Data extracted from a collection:
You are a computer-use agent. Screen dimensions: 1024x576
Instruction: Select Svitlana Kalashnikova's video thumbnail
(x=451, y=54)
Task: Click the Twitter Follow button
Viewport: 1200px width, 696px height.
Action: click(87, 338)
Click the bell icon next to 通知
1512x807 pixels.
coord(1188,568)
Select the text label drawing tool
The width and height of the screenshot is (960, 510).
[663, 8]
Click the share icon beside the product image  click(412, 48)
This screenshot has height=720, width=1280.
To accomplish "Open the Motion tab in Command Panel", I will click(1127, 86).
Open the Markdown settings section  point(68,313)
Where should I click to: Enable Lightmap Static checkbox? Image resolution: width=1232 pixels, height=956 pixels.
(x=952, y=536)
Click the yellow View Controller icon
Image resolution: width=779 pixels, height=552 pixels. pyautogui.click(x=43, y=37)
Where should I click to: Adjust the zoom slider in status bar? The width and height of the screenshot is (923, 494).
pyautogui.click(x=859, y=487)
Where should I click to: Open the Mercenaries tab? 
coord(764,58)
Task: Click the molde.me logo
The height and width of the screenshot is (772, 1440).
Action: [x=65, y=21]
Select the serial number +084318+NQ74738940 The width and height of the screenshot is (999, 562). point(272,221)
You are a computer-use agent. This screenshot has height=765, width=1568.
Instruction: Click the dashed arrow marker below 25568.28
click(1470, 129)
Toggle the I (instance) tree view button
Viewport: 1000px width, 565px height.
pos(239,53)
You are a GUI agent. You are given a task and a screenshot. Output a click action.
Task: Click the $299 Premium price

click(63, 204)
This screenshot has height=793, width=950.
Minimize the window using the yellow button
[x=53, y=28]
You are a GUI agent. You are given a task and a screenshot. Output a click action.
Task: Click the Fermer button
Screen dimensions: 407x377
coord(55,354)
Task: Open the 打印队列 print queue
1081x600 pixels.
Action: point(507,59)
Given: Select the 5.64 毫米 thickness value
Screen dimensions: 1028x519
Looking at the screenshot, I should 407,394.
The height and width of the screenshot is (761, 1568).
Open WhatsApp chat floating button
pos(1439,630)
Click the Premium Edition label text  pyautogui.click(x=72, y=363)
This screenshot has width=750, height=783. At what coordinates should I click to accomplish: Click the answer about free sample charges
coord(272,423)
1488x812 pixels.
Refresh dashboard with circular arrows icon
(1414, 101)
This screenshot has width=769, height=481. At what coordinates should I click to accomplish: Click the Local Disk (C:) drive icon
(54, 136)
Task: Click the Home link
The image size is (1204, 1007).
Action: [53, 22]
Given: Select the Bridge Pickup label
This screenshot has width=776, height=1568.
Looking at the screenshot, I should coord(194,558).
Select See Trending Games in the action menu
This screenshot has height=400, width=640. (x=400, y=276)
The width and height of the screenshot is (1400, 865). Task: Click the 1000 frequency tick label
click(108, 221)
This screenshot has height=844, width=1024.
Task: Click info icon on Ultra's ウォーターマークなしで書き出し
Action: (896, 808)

* WHAT THE TASK ASKS
What you give back should be only the lines of the records above, starting at the line with "Task: Click the $299 Premium price" and ending at the line with "Task: Click the Fermer button", restated word for word.

* TASK OUTPUT
Task: Click the $299 Premium price

click(63, 204)
This screenshot has height=793, width=950.
Minimize the window using the yellow button
[x=53, y=28]
You are a GUI agent. You are given a task and a screenshot. Output a click action.
Task: Click the Fermer button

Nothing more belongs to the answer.